A seguito delle ultime analisi compiute dal dipartimento di Prevenzione – servizio Igiene degli alimenti e della Nutrizione della Asl, l’acqua nel quartiere di Cappuccini (viale Mameli, viale Caprera, viale Trento, via Enzo, via Marghinotti, traverse viale Caprera, via Alagon); San Camillo (zona Monte Furru, via Ciriaco Carru, via Walter Frau, via Cima, via Floris, via Bachelet, traversa via Bachelet); in via Sulcis, via Baronia, via Campidano, via Pietro Micca, via D’Annunzio, via Leopardi, via Manzoni, via Prati lato destro fra via Manzoni e via Giusti, via Torralba, via Nulvi, via Ardara, via Mores, via Florinas, via Bonorva, via Baldedda è stata dichiarata di nuovo potabile.
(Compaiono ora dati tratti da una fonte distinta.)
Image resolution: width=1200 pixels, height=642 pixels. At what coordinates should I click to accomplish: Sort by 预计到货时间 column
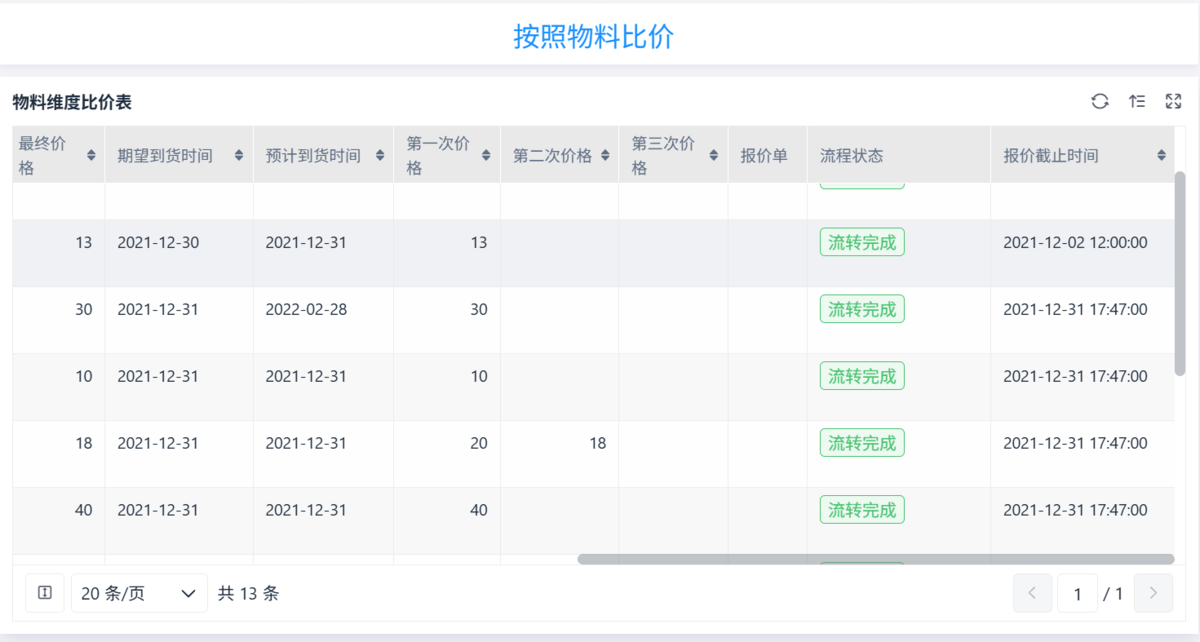click(x=380, y=155)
Dagli esami è risultato che i parametri sono rientrati nella norma ed è stata dunque revocata dal sindaco Nicola Sanna l’ordinanza che imponeva restrizioni nel consumo diretto da parte dell’uomo.

 

Resta invece in vigore l’ordinanza relativa al divieto in via Argentiera e nell’intera frazione di Palmadula, a Biancareddu, all’Argentiera; nel quartiere di Latte Dolce, in via Massaia, via Kennedy, via Cadamosto, via Magellano, via Marco Polo, via Spinola e via Amundsen; nella zona compresa fra viale San Pietro, via Delle Croci, via Piandanna e piazza Silki. Le restrizioni rimarranno in vigore finché i controlli non certificheranno il rientro dei parametri nella norma.